Bloomberg quotes “people familiar with its development” as saying that the Pacific headset will be powered by a Snapdragon mobile processor and will be “more powerful” than the mobile-based Gear VR. The standalone device “looks like a more compact version of the Rift and will be lighter than Samsung’s Gear VR headset,” the report said. The latest Gear VR weighs just 11.4 grams, although the Samsung phones used to power the screen and tracking add a few more grams to the weight.
Like the Gear VR, the Pacific headset only tracks the directions users look, and doesn’t track the user’s movement through space. A “future version” will include that full tracking capability, the report said. Hand tracking isn’t built into the device either, according to the report, with a Gear VR-like tilt-sensitive remote used for interactions.
At Oculus Connect last year, the company showed off a prototype wireless version of the Rift that used “inside-out” tracking embedded in the device itself rather than tracking via cameras connected to a tethered PC. Speaking at that conference, Facebook CEO Mark Zuckerberg said the kind of tracking is “one of the most difficult problems in computer science… We have a demo, but we don’t have a product yet. … an entirely new category of virtual reality products.”
“We want hardware with a lighter form factor,” Zuckerberg added at the conference keynote last year. “That’s smaller. That can do both VR and AR. That can do eye-tracking, hand-tracking.”
A new middle ground?
A cheaper, lower-power wireless headset could be a good way for Oculus to spark interest in its technology. While analysts estimate that Samsung shipped millions of its relatively cheap Gear VR headsets (many via free giveaways with pre-orders for Galaxy phones), estimates for Oculus Rift sales are still in the low hundreds of thousands over a year. after launch.
Oculus recently cut the price of its Rift and Touch controllers for the second time this year. The bundle is now selling for half the price it did just five months ago. This could indicate that Oculus is struggling to convince people to pay a premium price for its premium product.

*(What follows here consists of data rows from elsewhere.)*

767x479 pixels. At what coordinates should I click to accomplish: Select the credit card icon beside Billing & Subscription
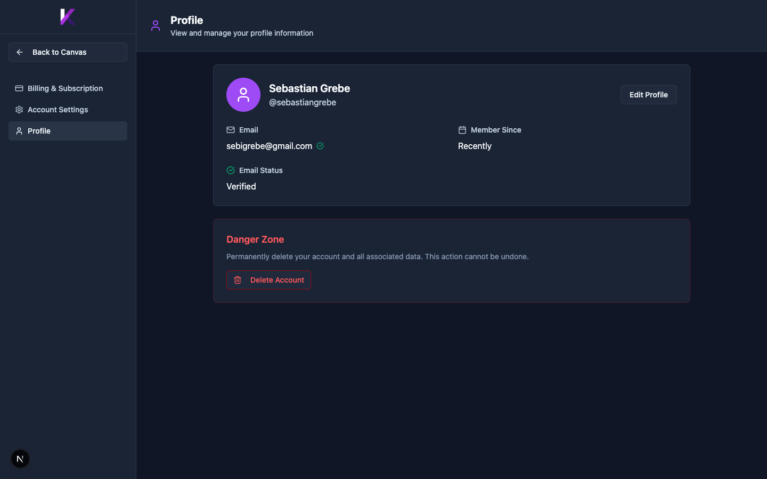tap(19, 88)

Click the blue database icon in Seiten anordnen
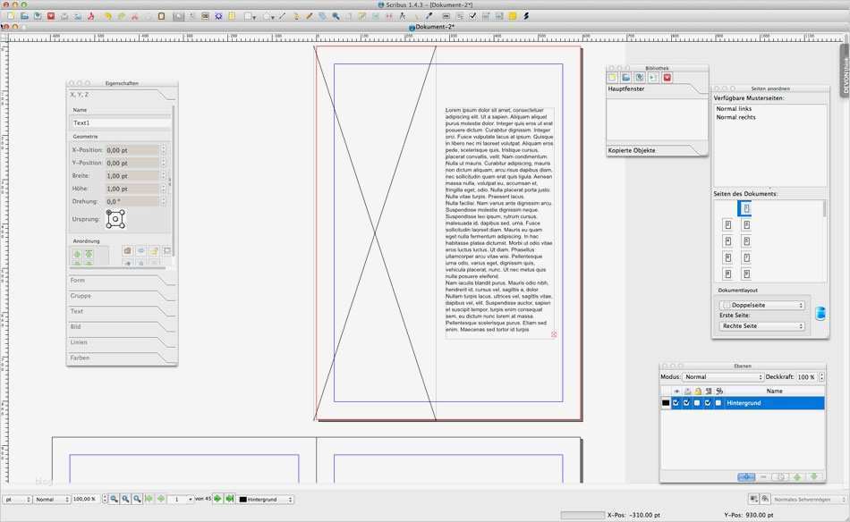pyautogui.click(x=820, y=314)
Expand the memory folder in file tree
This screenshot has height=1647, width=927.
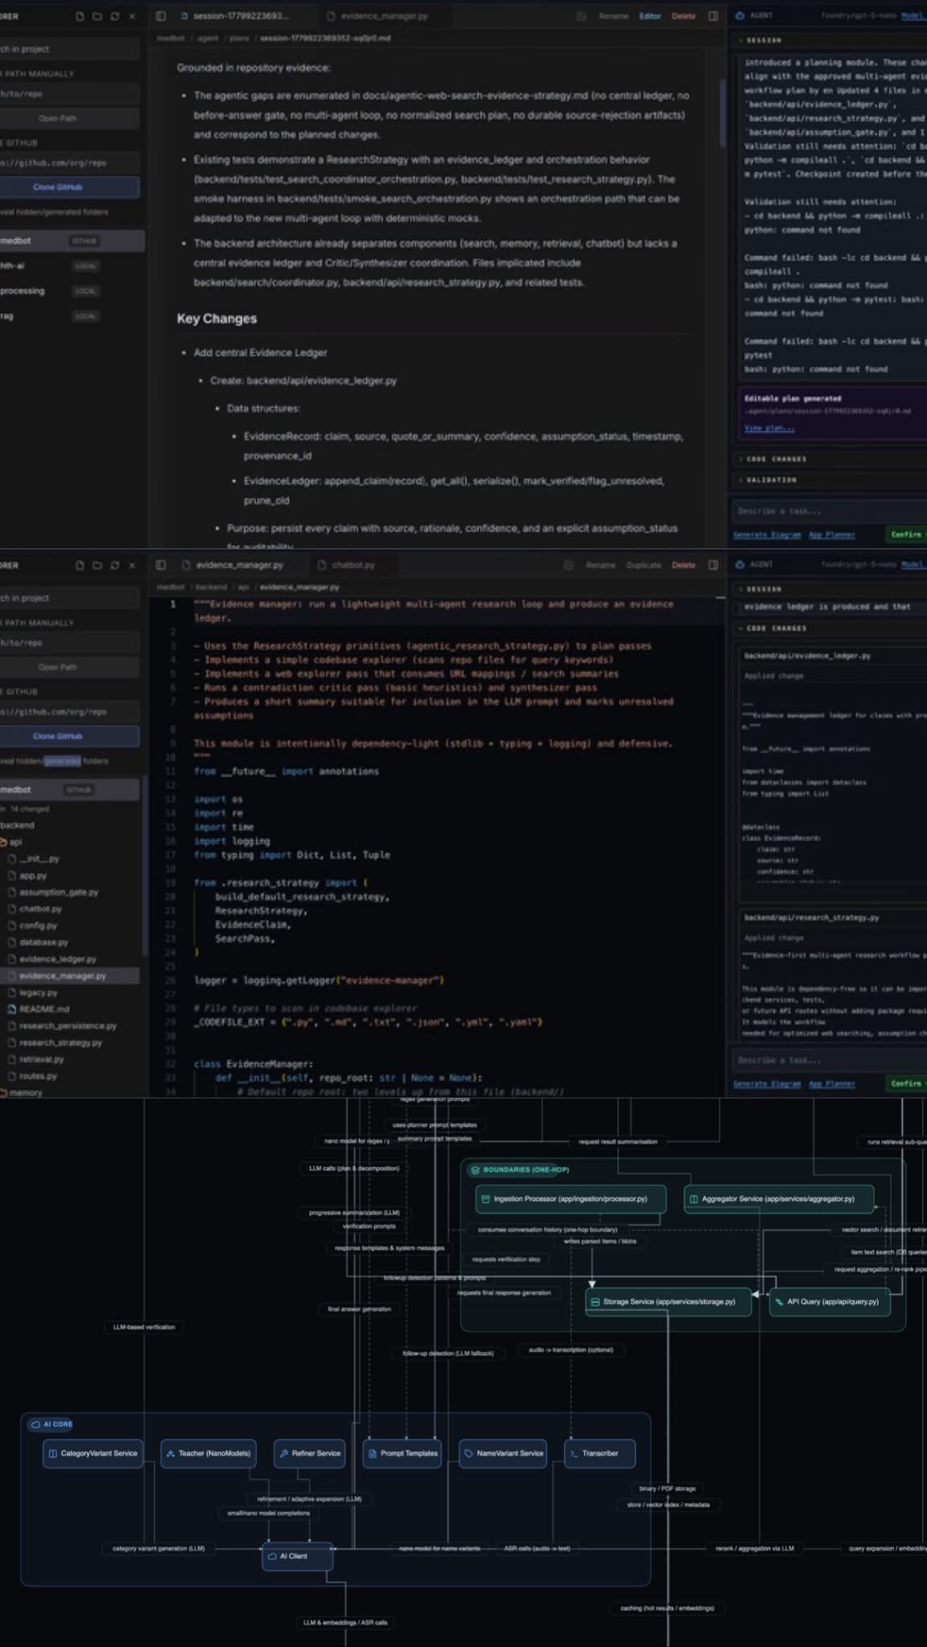click(24, 1092)
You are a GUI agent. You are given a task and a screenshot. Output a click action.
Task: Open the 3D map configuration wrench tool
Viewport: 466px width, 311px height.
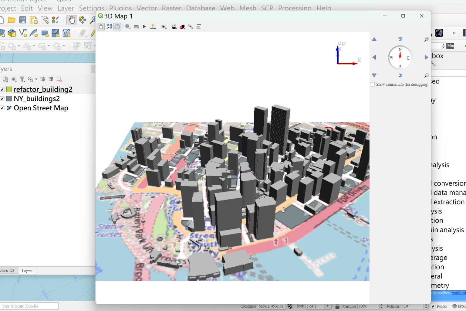191,26
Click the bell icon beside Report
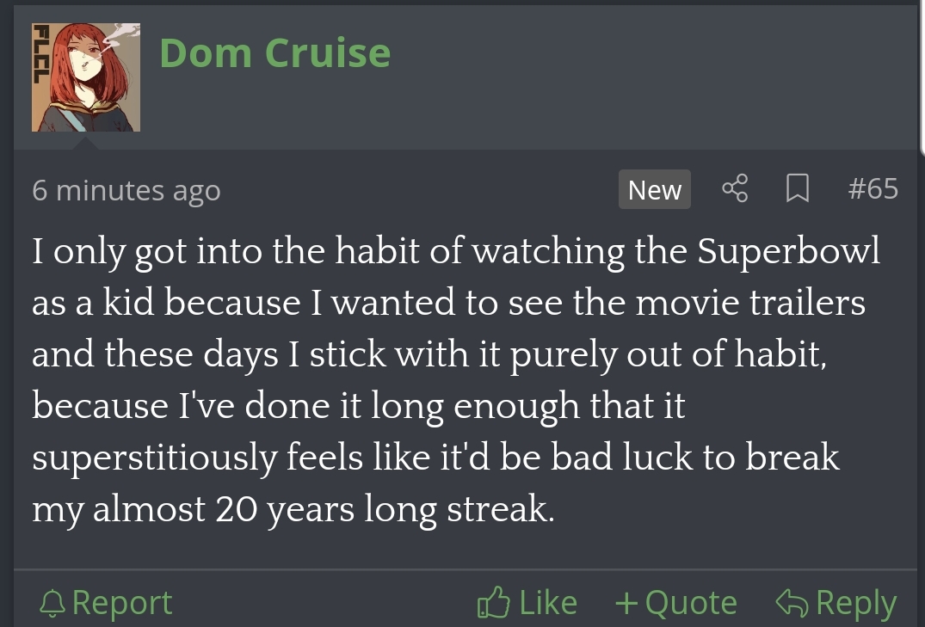The image size is (925, 627). click(53, 603)
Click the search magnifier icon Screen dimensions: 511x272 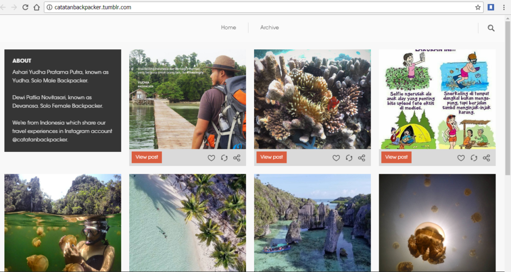point(491,28)

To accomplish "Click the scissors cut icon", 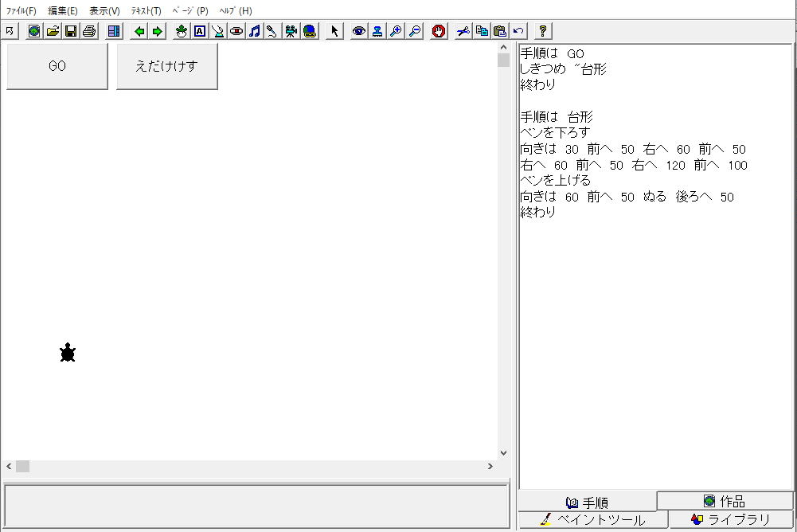I will (x=463, y=31).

Oculus’ proprietary wireless headset can leverage the company’s existing relationship with Samsung, which uses Oculus technology to power the wireless Gear VR. It’s not hard to imagine that Oculus’ existing mobile store, built with Gear VR titles in mind, could be easily modified to provide an existing base of content that would also work on its own standalone headset. Company.
Standalone wireless headsets seem to be the current hot ticket in the still burgeoning field of VR headsets. Google announced in May that it was working on its own “reference design” for a standalone virtual reality headset, complete with a new camera system that will allow for full positional tracking and even augmented reality mapping of complex spaces. HTC and Lenovo were announced as partners to create consumer versions of that design.
Samsung is also reportedly working on its own standalone VR headset, according to recent leaks from third-party developers.